Sábado, por volta das 15h: O grupo de 12 turistas, incluindo Leone e Thássia, explorava a área do Cânion do Peixe Tolo, localizada dentro do Parque Estadual Serra do Intendente, na cidade de Conceição do Mato Dentro.
Chuva repentina: Mesmo com tempo aparentemente estável no local, uma forte chuva caiu na cabeceira do rio que alimenta o cânion. A água da chuva desceu rapidamente, com volume e força anormais.
Cabeça d’água: O casal foi surpreendido por uma enxurrada repentina. Sem qualquer tempo para reação, foram arrastados pela correnteza.
Buscas: O Corpo de Bombeiros foi acionado logo após o desaparecimento. Após horas de busca, os corpos das vítimas foram encontrados neste domingo (14), sem vida.
Fechamento do parque: O Instituto Estadual de Florestas (IEF) e os bombeiros determinaram o fechamento temporário do atrativo para garantir a segurança de outros visitantes e revisar protocolos.
Leone Barbosa e Thássia Almeida eram turistas que participavam de um passeio guiado por trilhas e cachoeiras. A visita ao cânion era parte de uma experiência ecológica bastante comum entre aventureiros e amantes da natureza. Não há indícios, até o momento, de que o grupo tenha desrespeitado orientações ou acessado áreas proibidas. O acidente parece ter sido uma fatalidade causada por um fenômeno natural imprevisível e ainda pouco compreendido por muitos visitantes.

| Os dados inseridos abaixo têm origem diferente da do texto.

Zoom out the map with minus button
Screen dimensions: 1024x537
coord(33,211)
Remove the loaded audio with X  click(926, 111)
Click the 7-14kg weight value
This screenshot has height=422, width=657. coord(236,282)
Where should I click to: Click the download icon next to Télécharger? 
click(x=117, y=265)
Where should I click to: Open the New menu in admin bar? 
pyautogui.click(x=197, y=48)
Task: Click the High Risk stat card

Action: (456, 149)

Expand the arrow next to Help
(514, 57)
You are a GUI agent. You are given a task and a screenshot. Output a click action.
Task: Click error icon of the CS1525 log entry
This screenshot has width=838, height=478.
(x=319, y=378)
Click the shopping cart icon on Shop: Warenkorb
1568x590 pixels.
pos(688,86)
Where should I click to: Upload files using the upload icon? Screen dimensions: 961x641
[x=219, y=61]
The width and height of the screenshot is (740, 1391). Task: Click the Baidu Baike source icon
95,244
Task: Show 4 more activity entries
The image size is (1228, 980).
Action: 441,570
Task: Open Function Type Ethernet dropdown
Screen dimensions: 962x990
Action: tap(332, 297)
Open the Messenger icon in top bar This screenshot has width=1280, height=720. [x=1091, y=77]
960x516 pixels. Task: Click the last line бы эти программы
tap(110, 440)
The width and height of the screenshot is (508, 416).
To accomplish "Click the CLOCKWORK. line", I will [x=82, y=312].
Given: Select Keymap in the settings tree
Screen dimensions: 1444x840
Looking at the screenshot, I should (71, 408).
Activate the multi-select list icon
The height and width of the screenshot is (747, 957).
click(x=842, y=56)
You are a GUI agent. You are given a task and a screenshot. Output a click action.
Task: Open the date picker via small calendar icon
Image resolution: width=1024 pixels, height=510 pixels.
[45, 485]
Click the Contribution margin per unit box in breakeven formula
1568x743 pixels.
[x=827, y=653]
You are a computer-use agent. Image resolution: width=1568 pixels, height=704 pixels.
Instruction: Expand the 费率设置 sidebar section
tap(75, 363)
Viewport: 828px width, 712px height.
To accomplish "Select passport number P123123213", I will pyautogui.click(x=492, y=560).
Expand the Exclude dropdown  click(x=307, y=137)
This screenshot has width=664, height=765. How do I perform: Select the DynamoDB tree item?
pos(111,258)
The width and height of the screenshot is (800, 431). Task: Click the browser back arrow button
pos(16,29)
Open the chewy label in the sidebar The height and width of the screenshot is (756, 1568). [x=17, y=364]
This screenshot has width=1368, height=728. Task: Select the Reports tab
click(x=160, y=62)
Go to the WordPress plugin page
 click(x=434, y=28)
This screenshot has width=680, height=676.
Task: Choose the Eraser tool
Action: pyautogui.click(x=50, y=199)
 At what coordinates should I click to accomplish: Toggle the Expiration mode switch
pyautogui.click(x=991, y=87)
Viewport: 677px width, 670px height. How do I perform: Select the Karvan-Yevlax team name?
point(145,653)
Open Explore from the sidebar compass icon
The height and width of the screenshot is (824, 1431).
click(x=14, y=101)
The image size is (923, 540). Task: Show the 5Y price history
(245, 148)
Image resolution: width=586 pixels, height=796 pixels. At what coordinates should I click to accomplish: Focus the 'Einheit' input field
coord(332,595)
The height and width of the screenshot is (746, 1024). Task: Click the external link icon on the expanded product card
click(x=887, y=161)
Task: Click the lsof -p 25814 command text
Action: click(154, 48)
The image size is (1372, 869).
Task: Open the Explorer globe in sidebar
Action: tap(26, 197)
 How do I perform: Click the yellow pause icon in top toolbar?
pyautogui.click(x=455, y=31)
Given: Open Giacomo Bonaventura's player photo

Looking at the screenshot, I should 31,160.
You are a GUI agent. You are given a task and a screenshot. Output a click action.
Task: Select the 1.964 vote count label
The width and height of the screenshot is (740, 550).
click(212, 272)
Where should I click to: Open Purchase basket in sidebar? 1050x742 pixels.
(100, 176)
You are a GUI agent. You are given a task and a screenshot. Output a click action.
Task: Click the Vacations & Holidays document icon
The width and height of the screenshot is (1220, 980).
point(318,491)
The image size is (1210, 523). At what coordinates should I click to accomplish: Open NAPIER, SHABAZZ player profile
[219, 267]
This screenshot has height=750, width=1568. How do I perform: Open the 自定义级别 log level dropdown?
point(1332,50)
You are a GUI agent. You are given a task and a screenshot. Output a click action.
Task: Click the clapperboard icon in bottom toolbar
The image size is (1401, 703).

Apesar do nome poético, o fenômeno é traiçoeiro — e extremamente perigoso. A “cabeça d’água” ocorre quando chove intensamente na parte superior de um rio, muitas vezes a quilômetros de onde as pessoas estão. Como o solo nem sempre consegue absorver toda a água de uma tempestade repentina, ela escorre para o leito do rio e provoca uma enchente súbita, que desce o curso d’água como uma onda.
“É como se uma muralha de água surgisse do nada”, explica a meteorologista Naiane Araújo, do Instituto Nacional de Meteorologia (Inmet). “Mesmo que não esteja chovendo onde a pessoa está, basta uma nuvem carregada se romper na nascente do rio para que o nível da água suba em questão de segundos.”
Os sinais de uma cabeça d’água costumam ser sutis:
A água do rio escurece ou muda de cor repentinamente;
Galhos e folhas começam a descer pela correnteza;
O som da água fica mais forte;
O nível do rio sobe rapidamente, às vezes vários metros em poucos minutos.
Tragédias como essa escancaram a necessidade de conscientização sobre riscos naturais em ambientes de ecoturismo. Mesmo com guias experientes, a natureza impõe regras inegociáveis. Muitos parques e atrações naturais ainda carecem de sistemas de monitoramento em tempo real nas cabeceiras dos rios, o que tornaria possível evacuar visitantes a tempo.
O fechamento do Cânion do Peixe Tolo é uma medida preventiva, mas também simbólica: a morte de Leone e Thássia precisa servir de alerta aos demais aventureiros e à própria gestão ambiental.
Na dúvida, não entre.
Ouça os sinais da natureza.
Cabeça d’água não dá segunda chance.